The difficulty of defining motives and dealing with motivation in consumer research accounts for its limited application in marketing. For the most part, the research in motivation involves benefit segmentation and patronage motives. Patronage motives typically concern the consumer’s reasons for shopping at a particular outlet. Benefit segmentation may include consumer labels such as price-conscious, convenience-oriented, service-oriented, or other motivation features. Factors including age, sex, lifestyle, profession, income, educational level, and personal interests have all been used to assemble personality profiles designed to decode consumer motives.
The Psychology Behind Demand
Knowing the basic personality traits of target customers can be useful information for companies when designing and implementing marketing communications campaigns. Promotional tactics such as contests might appeal to suburban moms, but be ignored by single, urban professionals. Nevertheless, marketers have found personality to be difficult to apply in marketing strategy. This is primarily due to the lack of metrics for assessing personality traits. Most available measures were originally developed to identify people with mental problems. These have little value or application for consumers who are mentally healthy. As a result, most marketers have turned to lifestyle analysis.
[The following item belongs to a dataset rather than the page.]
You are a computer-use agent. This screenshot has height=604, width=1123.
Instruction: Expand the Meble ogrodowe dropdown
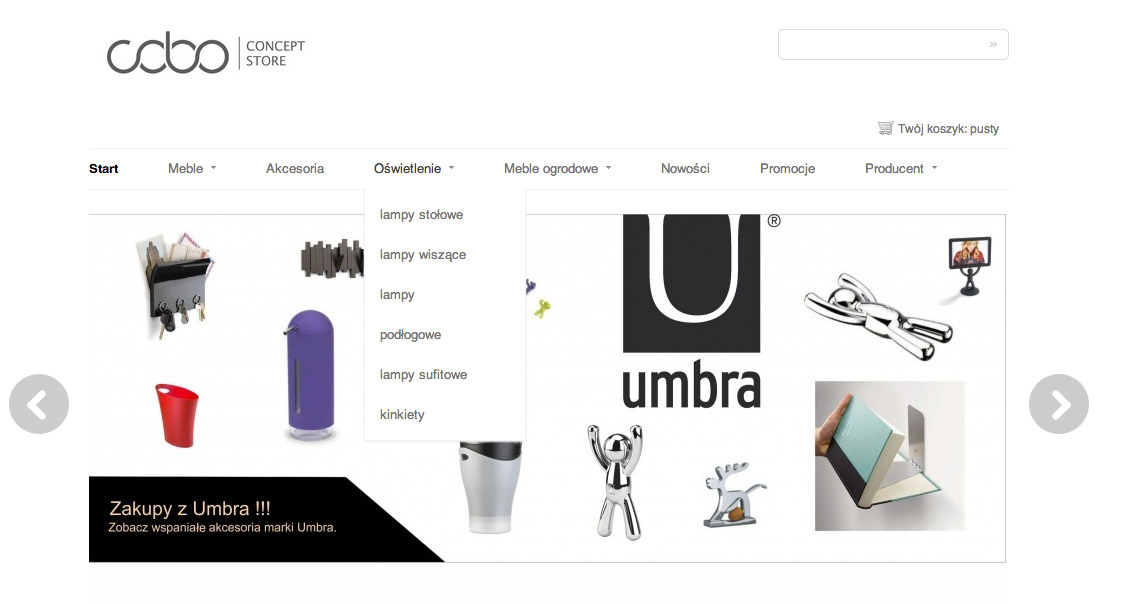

Lifestyle is one of the newer and increasingly important sets of factors being used to understand consumer behavior behind demand. Lifestyle has been generally defined as the attitudes, interests, and opinions of the potential customer. Such variables as interests in hunting, attitudes toward gender equality, and opinions on the importance of stylish clothing can be used to better understand consumer behavior. Lifestyle segmentation is one tool used by brands to connect their value proposition to the needs of particular individuals rather than large, undefined demographics. As a result, companies can tailor communications and promotional offers that target identifiable groups and stimulate their continued demand for products and services.